What we witnessed is tech that is on the brink of being able to create a totally immersive way of consuming content. The possibilities for the gaming market are obvious and already being explored to a certain degree. What’s intriguing is the ways we can explore narrative storytelling and other areas in the “non-fiction” space.

Documentary

The ability to get up close and personal not only with a subject of a film but the ability to explore their world through “your own eyes” gives another dimension for an audience to learn about a character and their story.

News reporting

This could be a game changer. What is it like on a boat full of refugees, being shelled in the heart of Aleppo or stuck in the jungle in Calais?
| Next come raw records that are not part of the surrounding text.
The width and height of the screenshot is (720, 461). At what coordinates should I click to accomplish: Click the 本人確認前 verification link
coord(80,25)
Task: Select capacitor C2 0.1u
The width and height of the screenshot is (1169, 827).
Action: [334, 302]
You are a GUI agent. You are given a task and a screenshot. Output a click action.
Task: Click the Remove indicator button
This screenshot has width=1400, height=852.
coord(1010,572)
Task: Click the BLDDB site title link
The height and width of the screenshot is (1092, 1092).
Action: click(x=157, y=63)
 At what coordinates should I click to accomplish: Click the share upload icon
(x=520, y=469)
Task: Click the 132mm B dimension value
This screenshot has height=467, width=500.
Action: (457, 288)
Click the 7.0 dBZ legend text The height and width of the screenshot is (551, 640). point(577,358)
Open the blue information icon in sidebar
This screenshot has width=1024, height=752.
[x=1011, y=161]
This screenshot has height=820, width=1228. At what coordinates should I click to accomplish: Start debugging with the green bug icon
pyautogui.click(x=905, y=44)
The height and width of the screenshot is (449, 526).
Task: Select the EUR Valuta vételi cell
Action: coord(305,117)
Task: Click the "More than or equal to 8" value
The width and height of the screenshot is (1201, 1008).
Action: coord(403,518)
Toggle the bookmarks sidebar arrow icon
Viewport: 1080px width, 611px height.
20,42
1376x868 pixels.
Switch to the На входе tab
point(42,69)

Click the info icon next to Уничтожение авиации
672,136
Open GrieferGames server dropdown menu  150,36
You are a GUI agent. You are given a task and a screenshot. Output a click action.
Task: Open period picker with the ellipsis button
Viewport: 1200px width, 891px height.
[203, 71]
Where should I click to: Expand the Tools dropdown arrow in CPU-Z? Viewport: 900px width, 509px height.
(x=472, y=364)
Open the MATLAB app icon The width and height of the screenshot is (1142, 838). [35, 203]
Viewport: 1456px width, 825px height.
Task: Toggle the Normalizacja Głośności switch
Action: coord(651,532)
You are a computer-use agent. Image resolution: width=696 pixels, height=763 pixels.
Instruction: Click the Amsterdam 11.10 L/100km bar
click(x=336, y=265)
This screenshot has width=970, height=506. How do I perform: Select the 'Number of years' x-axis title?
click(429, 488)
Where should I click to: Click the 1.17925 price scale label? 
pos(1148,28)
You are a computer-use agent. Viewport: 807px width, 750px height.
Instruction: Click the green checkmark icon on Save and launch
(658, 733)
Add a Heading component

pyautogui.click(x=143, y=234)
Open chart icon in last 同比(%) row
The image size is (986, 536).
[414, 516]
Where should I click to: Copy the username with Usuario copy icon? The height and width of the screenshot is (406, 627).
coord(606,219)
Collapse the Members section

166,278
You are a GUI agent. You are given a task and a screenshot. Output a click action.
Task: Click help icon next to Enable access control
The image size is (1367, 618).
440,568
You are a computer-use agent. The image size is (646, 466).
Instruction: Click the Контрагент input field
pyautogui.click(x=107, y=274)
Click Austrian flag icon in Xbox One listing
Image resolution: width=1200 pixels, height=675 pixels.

It’s very difficult to honestly put yourself in these people’s position, VR has the ability to change that and drastically increase the impact ‘the news’ has on individuals.

Live performance

As referenced in one of Samsung’s TV commercials this year, the ability to “be at” a concert or gig is quite remarkable and as artists opt for professional VR production of their gigs the popularity of this will grow. However even more powerful is the ability for a fan to be in the studio with their favourite artist, or have an individual performance being sung only to them, one on one.

Celebrity access

As we grow more invasive and the audience demands ever increasing access to celebrity’s lives, creating VR content has the ability to transport any fan to be face to face with their idol. This has huge potential both for the celebrity and/or brands associated with them.


I think it is still a short way off becoming everyday mass market technology for film – the cost, size, comfort and audio of virtual reality would suggest we are a couple of product cycles away. I feel it is a chicken and egg situation with VR content producers and the VR audience. Would a brand/broadcaster/producer pay millions of pounds to create amazing content for a limited audience? Will the audience adopt VR if there is a lack of engaging, entertaining film and video?

Although the tech is certainly impressive and increasing possibilities to create captivating content I feel for the next year or two VR will remain predominantly for short form video and as an additional feature on larger projects. However with the rate at which things change and develop I think we will know by the end of 2017 if VR really is going to be the next big thing.